Transcreva literalmente, dos registros abaixo, tudo desde a linha que contém "What do you" até a linha que contém "center [78, 56].", incluindo ambas. Deixe as imagens fora da resposta.

> _OS DADOS_
━━━━━━━━━━━━━━━━━━━━━━━━━━━━━━

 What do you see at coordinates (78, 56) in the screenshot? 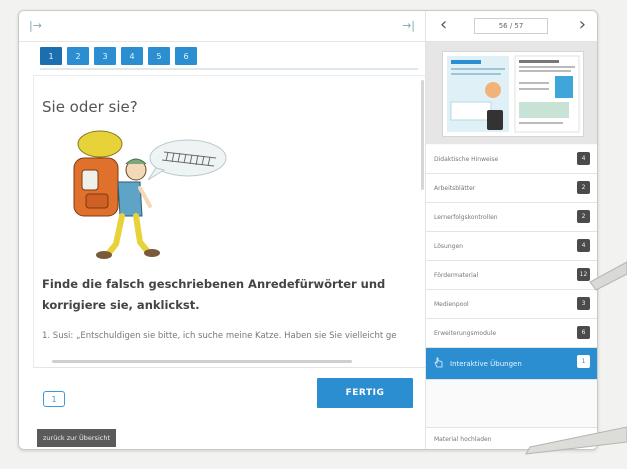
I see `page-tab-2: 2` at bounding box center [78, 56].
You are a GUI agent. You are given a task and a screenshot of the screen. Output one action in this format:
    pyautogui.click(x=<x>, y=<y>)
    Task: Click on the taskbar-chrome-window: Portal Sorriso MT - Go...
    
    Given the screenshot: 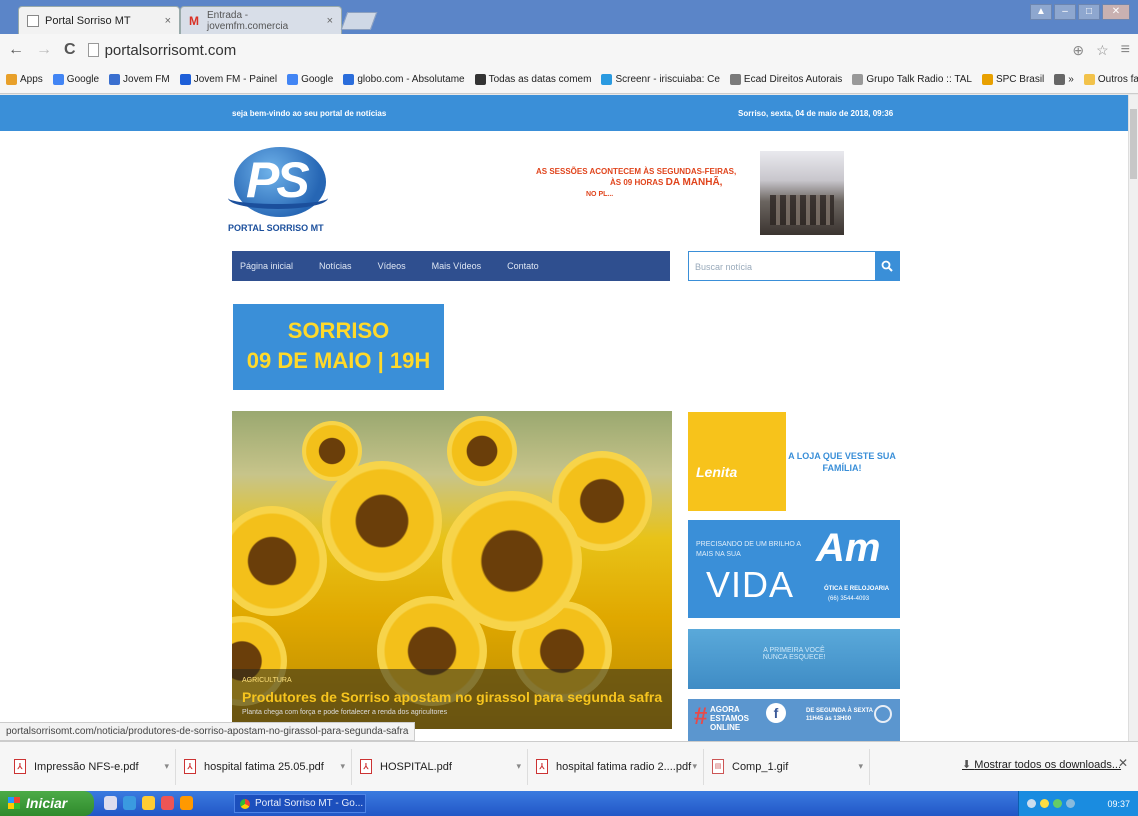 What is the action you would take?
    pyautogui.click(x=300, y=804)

━━━━━━━━━━━━━━━━━━━━━━━━━━━━━━

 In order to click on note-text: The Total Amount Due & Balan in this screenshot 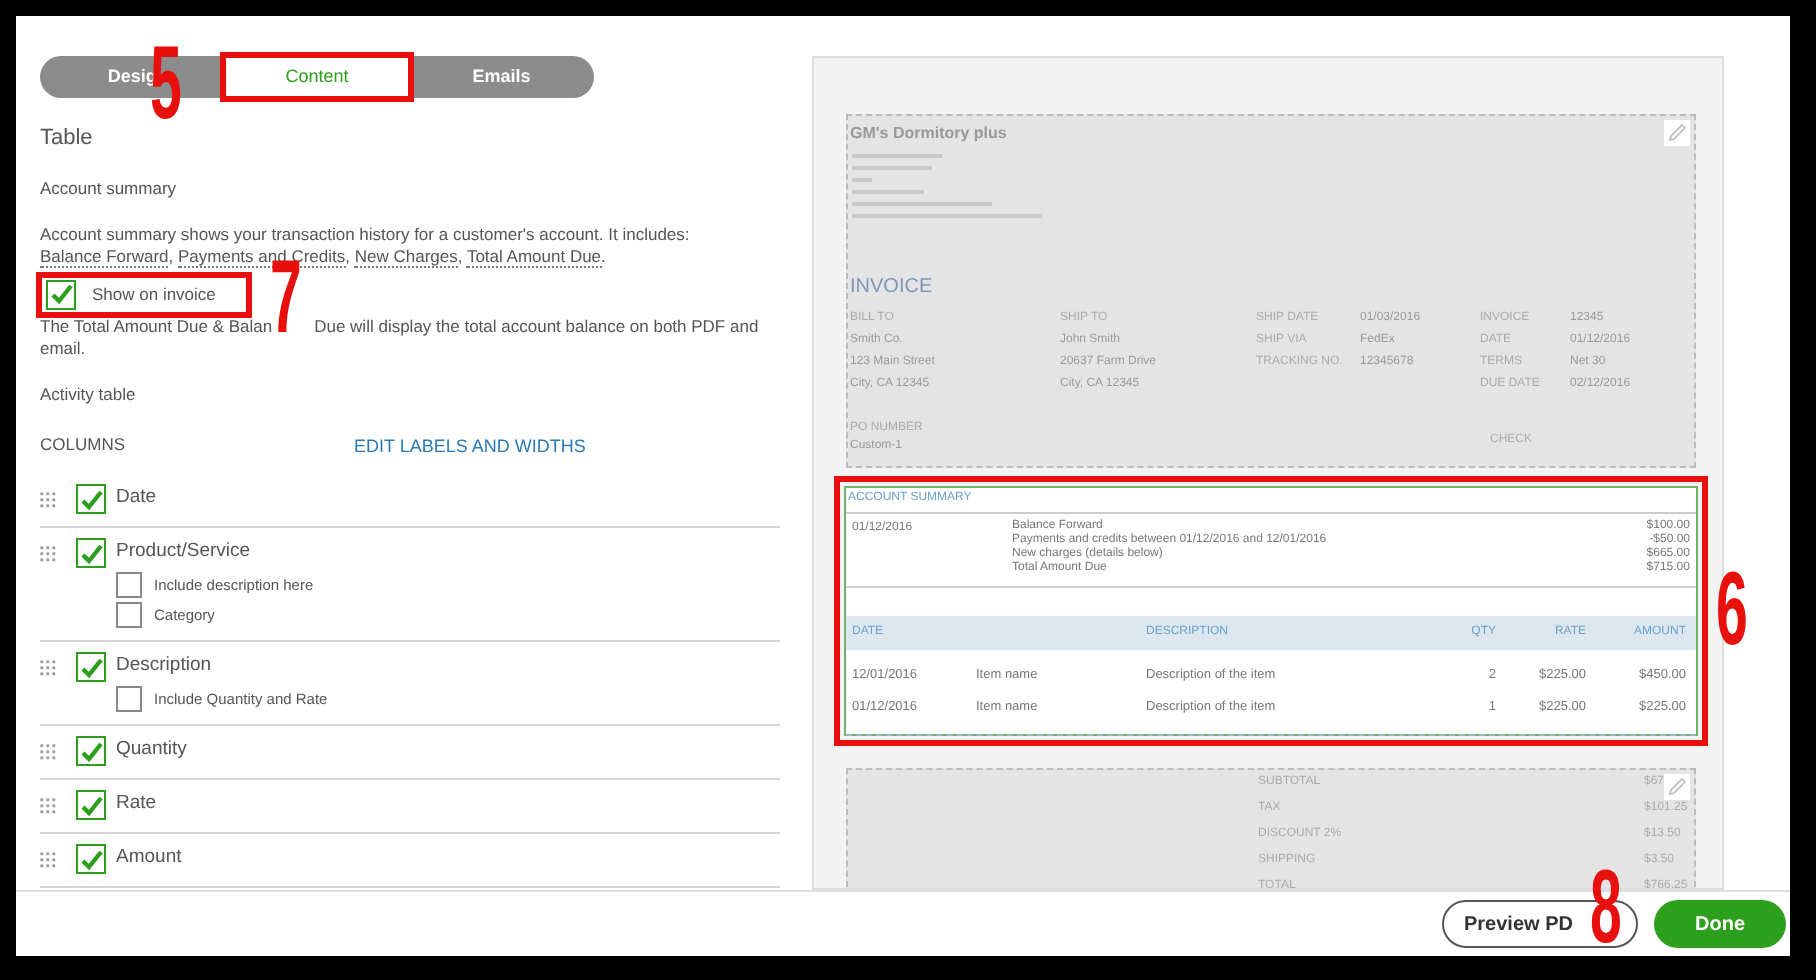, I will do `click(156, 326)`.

━━━━━━━━━━━━━━━━━━━━━━━━━━━━━━

> _SOLUÇÃO ABAIXO_
 What do you see at coordinates (78, 56) in the screenshot? 
I see `page-tab-2: 2` at bounding box center [78, 56].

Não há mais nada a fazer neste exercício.